CALENDAR DESCRIPTION:

This course introduces students to the computing science principles underlying computational biology. The emphasis is on the design, analysis and implementation of computational techniques. Possible topics include algorithms for sequence alignment, database searching, gene finding, phylogeny and structure analysis. Students with credit for CMPT 341 may not take this course for further credit.

COURSE DETAILS:

This is an introductory course on fundamental algorithmic techniques used to solve computational problems encountered in molecular biology. The course will investigate both traditional deterministic algorithms such as dynamic programming as well as machine learning and AI methods in Computational Biology. We will focus on practical algorithmic solutions as well as theoretical challenges. Students need to have access to a computer, web-cam, and mic and a sufficiently stable internet connection as most content will be delivered online. Lectures will be given in live mode with an opportunity for students to interact. Lectures will also be recorded and posted.

Topics

  • Molecular biology basics
  • Public Databases and Tools
  • Sequence Analysis (local and global alignments)
  • Multiple Sequence Alignments
  • Dynamic Programming
  • Markov Chains and Hidden Markov Models (HMMs)
  • Sequence Similarity Search
  • RNA secondary Structure Prediction
  • Thermodynamic Models
  • Machine Learning: Evolutionary Computation, Neural Networks

Grading

  • There may be assignments, a midterm, a project and/or a final exam. Details will be discussed in class in the first week of classes. Students must attain an overall passing grade on the weighted average of exams in the course in order to obtain a clear pass (C- or better).

Materials

REQUIRED READING:

An Introduction to Bioinformatics Algorithms, Neil Jones and Pavel Pevzner, MIT Press, 2004, 
ISBN: 9780262101066

RECOMMENDED READING:

  • Biological Sequence Analysis: Probabilistic Models of Proteins & Nucleic acids, R. Durbin, S. Eddy, A. Krogh, G. Mitchison, Cambridge University Press, 1998, 9780521629713
  • Bioinformatics: The Machine Learning Approach, Pierre Baldi, Sren Brunak, MIT Press, 2001, 9780262025065
  • Algorithms on Strings, Trees, and Sequences, Dan Gusfield, Cambridge University Press, 1997, 9780521585194

Registrar Notes:

ACADEMIC INTEGRITY: YOUR WORK, YOUR SUCCESS

SFU’s Academic Integrity web site http://www.sfu.ca/students/academicintegrity.html is filled with information on what is meant by academic dishonesty, where you can find resources to help with your studies and the consequences of cheating.  Check out the site for more information and videos that help explain the issues in plain English.

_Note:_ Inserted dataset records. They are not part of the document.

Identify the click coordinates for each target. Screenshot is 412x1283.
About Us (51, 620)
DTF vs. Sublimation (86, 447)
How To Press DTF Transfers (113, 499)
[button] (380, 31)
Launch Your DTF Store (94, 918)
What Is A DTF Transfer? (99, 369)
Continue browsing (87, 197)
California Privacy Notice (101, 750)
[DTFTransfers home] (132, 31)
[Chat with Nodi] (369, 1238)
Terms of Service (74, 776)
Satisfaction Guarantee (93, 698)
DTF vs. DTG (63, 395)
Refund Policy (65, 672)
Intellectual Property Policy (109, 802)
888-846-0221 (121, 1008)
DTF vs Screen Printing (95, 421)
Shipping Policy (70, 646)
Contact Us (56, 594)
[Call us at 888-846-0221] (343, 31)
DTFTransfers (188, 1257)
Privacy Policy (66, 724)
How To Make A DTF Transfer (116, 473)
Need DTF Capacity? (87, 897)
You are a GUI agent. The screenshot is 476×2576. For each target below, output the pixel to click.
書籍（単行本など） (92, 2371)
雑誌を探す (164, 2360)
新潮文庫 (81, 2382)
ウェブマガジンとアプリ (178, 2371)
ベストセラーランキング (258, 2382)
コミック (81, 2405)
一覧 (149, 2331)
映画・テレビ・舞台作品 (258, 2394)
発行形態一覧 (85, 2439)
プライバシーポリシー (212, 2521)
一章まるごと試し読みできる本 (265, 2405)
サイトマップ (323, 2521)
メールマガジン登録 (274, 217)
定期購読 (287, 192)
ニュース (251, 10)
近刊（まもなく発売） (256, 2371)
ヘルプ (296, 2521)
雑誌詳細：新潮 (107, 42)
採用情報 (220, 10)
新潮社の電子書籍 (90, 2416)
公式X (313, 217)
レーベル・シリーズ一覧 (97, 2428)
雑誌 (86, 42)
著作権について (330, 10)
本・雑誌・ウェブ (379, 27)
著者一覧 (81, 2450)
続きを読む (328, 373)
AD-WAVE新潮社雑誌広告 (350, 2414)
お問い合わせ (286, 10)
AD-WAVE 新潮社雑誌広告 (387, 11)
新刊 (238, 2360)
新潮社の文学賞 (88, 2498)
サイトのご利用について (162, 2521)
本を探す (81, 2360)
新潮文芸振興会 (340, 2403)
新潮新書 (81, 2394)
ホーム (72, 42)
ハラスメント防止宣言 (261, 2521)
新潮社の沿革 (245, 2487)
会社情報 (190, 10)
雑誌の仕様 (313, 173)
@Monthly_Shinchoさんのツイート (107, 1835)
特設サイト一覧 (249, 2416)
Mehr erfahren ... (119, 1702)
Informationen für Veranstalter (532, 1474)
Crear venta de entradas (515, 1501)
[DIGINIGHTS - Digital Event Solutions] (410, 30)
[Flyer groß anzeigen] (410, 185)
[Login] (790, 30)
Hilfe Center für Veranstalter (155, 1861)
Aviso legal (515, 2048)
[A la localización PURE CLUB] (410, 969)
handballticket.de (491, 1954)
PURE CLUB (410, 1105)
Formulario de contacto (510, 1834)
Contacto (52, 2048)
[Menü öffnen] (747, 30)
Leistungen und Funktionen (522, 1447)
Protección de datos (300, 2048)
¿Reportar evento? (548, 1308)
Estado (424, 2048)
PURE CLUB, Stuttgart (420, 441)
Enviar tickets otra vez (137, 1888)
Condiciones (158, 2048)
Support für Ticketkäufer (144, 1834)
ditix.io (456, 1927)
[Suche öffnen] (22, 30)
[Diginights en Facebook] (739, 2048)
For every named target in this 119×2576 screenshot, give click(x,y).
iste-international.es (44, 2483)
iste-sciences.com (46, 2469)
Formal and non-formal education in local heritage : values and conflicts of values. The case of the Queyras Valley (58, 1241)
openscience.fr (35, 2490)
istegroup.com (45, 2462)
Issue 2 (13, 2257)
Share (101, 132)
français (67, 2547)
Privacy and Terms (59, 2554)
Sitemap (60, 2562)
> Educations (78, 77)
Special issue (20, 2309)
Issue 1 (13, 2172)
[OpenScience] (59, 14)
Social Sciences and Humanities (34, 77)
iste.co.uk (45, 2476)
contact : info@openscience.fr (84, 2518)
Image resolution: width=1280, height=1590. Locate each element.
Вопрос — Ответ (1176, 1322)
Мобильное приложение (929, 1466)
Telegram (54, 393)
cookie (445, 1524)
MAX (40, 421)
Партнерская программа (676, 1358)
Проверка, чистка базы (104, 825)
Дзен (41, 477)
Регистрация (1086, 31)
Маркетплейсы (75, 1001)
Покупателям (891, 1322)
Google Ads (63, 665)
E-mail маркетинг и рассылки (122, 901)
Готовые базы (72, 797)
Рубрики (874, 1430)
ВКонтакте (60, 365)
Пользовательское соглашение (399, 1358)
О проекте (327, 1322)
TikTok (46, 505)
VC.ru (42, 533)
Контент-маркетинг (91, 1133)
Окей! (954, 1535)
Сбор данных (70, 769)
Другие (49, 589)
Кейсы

Each student is responsible for his or her conduct as it affects the University community.  Academic dishonesty, in whatever form, is ultimately destructive of the values of the University. Furthermore, it is unfair and discouraging to the majority of students who pursue their studies honestly. Scholarly integrity is required of all members of the University. http://www.sfu.ca/policies/gazette/student/s10-01.html

TEACHING AT SFU IN FALL 2020

Teaching at SFU in fall 2020 will be conducted primarily through remote methods. There will be in-person course components in a few exceptional cases where this is fundamental to the educational goals of the course. Such course components will be clearly identified at registration, as will course components that will be “live” (synchronous) vs. at your own pace (asynchronous). Enrollment acknowledges that remote study may entail different modes of learning, interaction with your instructor, and ways of getting feedback on your work than may be the case for in-person classes. To ensure you can access all course materials, we recommend you have access to a computer with a microphone and camera, and the internet. In some cases your instructor may use Zoom or other means requiring a camera and microphone to invigilate exams. If proctoring software will be used, this will be confirmed in the first week of class.

Students with hidden or visible disabilities who believe they may need class or exam accommodations, including in the current context of remote learning, are encouraged to register with the SFU Centre for Accessible Learning (caladmin@sfu.ca or 778-782-3112).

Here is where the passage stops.